The TIME CAPSULE project was initially intended to investigate functional aspects related to environmental adaptation and genetic variability of grapes cultivated in antiquity, through biomolecular analysis of ancient nucleic acid residues preserved in grape seeds and other archaeo-botanical findings recovered in archaeological excavations. The same approach was also planned to be used to characterise one phenotypic trait, the colour of grape berries, which determines the colour of the wine produced from those berries. Altogether, this approach would have allowed for a comparison of genetic information from ancient samples with data previously acquired from modern samples. However, as soon as the researcher joined the host institution he realised that the methodology the project was based on, i.e. PCR-based investigation of single loci, would soon become outdated for strategic research into ancient DNA. For this reason, the scientist in charge and the researcher decided to double their efforts in developing the researcher's skills in high-throughput DNA sequencing, learning wet-laboratory techniques first and then bioinformatic methodologies to process the generated data.
A previously unplanned phase of methodological design and optimisation was introduced to enable a comparison of large-scale solution-based DNA capture-enrichment methods on ancient plant DNA (Avila Arcos et al., 2011) and to define an assay to prescreen ancient plant remains destined for shotgun sequencing (Wales et al., 2012). A state-of-the-art procedure for target enrichment was set up, optimised and applied to several samples (approximately 20) from several archaeological excavations in the Mediterranean and Caucasus areas, dating from 3rd millennium BC to the late medieval period. All the experience accumulated in this phase was developed and presented in a book chapter about the possibilities and limitations associated with the investigation of ancient biomolecules from archaeo-botanical remains (Wales, Andersen, Cappellini, in press). Once this new expertise was acquired, the researcher collaborated in other plant aDNA research projects active at the host institution; in particular he was involved a sister project on ancient maize and another project on aDNA infestation from potato blight.
Project outcomes
At the time the project concluded, bioinformatics analysis of all acquired data was in progress. This will soon allow for the characterisation of the genetic variability of the ancient grape seeds investigated and a comparison with the variability among modern cultivars. This could potentially have important implications for the reconstruction of grape domestication processes and possibly help to identify ancestors of modern grape varieties and the derived wines. This desirable perspective would represent a strong selling point in favour of the European winemaking agro-industrial sector in global wine trading competition.

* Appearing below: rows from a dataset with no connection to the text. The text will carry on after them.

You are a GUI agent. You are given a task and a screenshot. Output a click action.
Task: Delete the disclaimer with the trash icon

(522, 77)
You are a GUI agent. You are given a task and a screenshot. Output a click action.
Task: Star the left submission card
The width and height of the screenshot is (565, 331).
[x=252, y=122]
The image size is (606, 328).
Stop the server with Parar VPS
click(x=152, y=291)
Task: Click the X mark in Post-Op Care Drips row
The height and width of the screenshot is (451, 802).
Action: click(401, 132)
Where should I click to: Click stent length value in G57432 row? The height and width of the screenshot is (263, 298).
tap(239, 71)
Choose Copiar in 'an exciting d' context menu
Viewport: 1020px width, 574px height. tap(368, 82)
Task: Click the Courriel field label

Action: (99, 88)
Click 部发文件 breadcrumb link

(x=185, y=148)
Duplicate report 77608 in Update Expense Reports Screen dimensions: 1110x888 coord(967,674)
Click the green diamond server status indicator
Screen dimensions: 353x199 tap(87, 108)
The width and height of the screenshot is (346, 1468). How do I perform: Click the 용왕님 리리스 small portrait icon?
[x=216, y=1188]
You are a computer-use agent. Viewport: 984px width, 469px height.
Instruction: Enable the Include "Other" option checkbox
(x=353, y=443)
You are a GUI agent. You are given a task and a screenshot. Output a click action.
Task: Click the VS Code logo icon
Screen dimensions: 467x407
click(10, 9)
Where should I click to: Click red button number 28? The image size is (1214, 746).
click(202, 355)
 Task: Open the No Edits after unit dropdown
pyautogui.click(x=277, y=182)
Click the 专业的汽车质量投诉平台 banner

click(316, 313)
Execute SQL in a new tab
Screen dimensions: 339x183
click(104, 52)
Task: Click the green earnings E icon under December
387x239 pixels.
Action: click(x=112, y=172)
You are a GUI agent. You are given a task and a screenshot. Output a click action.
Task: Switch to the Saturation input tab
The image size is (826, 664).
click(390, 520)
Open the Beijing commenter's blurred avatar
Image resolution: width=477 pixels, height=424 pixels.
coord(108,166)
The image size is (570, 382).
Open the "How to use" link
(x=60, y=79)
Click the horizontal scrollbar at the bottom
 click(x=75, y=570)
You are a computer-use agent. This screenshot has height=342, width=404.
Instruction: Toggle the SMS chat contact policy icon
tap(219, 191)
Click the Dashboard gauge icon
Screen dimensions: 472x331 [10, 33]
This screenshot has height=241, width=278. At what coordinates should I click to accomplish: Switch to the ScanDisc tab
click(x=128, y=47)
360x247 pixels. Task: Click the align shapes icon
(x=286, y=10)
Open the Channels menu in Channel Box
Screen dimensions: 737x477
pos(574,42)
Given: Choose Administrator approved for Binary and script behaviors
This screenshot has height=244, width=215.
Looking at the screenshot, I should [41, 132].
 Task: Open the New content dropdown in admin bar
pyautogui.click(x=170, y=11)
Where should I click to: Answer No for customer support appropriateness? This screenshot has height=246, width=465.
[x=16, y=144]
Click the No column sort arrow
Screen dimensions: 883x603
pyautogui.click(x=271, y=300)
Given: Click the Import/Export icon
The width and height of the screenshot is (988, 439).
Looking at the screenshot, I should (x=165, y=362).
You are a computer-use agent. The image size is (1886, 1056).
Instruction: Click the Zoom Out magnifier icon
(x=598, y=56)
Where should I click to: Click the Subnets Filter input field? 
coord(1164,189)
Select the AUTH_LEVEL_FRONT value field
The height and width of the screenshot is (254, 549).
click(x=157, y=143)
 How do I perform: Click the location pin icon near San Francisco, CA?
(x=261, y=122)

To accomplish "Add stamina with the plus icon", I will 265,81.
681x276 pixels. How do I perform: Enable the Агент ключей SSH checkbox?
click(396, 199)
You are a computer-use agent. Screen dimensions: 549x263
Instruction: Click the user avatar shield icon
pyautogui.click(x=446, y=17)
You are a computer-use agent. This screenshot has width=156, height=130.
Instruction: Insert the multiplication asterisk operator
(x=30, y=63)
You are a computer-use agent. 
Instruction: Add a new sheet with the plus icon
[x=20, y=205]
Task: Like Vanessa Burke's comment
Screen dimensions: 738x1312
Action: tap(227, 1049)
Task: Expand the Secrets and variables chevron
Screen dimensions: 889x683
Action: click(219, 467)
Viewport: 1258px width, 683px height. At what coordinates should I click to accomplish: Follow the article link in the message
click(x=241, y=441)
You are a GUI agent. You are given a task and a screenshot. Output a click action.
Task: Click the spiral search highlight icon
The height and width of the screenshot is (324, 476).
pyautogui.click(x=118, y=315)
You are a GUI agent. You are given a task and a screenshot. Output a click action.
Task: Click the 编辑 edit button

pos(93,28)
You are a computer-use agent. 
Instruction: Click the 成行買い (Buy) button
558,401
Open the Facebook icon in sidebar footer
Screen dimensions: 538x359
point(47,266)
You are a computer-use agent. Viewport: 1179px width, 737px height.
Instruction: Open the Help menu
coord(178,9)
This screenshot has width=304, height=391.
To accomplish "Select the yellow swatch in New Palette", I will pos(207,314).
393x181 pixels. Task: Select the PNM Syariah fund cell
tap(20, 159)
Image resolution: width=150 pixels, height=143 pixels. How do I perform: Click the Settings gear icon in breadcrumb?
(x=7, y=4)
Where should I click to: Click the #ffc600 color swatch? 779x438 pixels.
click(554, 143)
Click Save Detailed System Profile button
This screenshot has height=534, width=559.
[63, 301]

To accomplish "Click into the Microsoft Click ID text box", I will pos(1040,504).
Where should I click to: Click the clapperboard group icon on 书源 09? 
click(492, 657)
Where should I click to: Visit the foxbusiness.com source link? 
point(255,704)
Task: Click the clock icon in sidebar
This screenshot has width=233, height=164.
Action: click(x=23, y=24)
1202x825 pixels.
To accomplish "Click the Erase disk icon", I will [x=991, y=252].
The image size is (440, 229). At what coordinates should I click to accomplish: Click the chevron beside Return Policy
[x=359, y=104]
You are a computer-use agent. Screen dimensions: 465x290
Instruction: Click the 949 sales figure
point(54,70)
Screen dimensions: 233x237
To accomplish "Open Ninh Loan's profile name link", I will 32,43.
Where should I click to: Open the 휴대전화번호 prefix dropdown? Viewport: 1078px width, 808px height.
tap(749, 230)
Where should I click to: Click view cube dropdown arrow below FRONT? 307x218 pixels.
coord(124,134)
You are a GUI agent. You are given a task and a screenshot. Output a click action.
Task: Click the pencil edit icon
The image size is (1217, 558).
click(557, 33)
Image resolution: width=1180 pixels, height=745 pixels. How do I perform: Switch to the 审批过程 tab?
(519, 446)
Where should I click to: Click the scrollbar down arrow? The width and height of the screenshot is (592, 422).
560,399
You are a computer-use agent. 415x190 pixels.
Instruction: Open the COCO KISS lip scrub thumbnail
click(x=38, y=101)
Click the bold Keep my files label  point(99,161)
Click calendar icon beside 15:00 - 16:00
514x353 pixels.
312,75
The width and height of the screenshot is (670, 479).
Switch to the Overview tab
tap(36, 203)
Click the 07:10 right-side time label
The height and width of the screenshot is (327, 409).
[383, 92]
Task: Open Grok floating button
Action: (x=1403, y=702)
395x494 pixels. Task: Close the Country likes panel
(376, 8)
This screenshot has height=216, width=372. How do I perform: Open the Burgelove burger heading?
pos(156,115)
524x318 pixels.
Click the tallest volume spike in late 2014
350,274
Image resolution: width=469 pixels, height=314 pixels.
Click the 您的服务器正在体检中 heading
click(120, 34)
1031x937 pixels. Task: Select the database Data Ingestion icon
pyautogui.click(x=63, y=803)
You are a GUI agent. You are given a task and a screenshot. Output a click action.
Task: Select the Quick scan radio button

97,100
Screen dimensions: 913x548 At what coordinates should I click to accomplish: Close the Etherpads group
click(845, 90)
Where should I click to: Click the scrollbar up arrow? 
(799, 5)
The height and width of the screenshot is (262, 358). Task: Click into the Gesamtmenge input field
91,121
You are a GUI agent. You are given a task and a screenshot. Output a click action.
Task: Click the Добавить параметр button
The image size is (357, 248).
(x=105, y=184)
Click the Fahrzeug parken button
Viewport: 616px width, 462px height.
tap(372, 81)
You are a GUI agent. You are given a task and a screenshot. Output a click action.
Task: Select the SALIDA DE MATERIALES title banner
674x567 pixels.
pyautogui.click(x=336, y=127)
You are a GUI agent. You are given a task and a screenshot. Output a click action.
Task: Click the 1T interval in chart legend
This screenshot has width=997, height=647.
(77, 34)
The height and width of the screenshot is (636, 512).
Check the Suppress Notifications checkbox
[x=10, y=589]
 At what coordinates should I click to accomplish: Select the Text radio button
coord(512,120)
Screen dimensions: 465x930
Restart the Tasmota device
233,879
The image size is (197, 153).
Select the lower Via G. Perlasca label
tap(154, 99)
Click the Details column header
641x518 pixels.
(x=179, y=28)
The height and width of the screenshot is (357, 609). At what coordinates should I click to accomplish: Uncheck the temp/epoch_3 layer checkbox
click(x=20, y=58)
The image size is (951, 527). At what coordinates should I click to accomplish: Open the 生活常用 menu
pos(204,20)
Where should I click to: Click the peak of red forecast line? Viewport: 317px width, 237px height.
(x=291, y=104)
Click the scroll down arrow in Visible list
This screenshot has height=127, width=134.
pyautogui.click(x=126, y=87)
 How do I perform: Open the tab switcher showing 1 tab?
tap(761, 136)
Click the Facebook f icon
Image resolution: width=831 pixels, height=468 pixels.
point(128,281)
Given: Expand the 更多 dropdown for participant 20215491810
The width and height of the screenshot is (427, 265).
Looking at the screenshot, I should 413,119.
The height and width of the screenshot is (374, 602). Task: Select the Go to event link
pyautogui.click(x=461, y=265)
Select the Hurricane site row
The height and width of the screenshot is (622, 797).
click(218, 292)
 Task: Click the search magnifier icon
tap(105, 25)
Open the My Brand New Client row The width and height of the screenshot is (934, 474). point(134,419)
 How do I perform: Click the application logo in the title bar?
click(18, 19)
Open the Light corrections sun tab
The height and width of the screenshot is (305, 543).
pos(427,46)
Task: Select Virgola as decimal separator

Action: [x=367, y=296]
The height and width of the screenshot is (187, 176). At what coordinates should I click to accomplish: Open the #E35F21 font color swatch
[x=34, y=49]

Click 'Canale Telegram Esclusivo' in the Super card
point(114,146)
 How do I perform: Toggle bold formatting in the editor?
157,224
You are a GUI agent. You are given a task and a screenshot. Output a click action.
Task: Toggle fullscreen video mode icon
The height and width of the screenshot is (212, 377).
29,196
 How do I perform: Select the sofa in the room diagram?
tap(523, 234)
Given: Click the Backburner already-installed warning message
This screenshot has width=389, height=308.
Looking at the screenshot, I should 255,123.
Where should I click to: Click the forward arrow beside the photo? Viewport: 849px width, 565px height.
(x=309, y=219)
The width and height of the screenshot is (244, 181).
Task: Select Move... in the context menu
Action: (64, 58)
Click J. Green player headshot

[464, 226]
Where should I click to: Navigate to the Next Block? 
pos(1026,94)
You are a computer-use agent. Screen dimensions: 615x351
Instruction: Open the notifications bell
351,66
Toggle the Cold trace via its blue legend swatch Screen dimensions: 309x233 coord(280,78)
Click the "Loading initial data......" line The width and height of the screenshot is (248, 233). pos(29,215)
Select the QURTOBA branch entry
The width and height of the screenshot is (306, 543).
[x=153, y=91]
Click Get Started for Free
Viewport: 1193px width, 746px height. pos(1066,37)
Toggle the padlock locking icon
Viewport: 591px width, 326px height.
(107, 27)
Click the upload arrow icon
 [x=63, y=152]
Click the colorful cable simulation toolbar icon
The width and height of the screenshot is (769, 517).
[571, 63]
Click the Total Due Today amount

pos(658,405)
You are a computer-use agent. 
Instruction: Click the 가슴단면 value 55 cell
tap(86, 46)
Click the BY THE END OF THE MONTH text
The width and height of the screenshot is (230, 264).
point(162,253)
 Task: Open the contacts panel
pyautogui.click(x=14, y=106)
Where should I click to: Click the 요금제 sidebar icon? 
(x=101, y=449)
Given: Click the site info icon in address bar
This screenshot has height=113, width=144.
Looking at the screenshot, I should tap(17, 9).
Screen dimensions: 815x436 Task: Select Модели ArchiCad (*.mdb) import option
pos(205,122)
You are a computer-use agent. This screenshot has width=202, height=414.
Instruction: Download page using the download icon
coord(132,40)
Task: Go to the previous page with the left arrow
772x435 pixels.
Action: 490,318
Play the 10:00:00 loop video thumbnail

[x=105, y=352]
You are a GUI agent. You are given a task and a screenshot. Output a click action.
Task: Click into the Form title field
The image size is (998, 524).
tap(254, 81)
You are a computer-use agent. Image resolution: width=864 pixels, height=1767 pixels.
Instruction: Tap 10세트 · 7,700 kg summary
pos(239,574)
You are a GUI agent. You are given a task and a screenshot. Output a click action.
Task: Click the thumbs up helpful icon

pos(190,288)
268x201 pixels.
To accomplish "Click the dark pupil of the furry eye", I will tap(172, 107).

The other main project objectives, namely the investigation of functional aspects through trascriptomics investigation and the assay to determine berry colour (red/white) will be addressed in future research at the host institution, where the researcher is continuing to work as a postdoc research assistant within a broader research area focused on biomolecular investigation on archaeo-botanical remains. Although from a preliminary observation it may appear that the objectives originally defined in the project were only partially achieved and in a timeframe that does not respect the milestones initially defined, the scientist in charge and the researcher believe the strategy they chose to adopt will pay back in the mid to long term.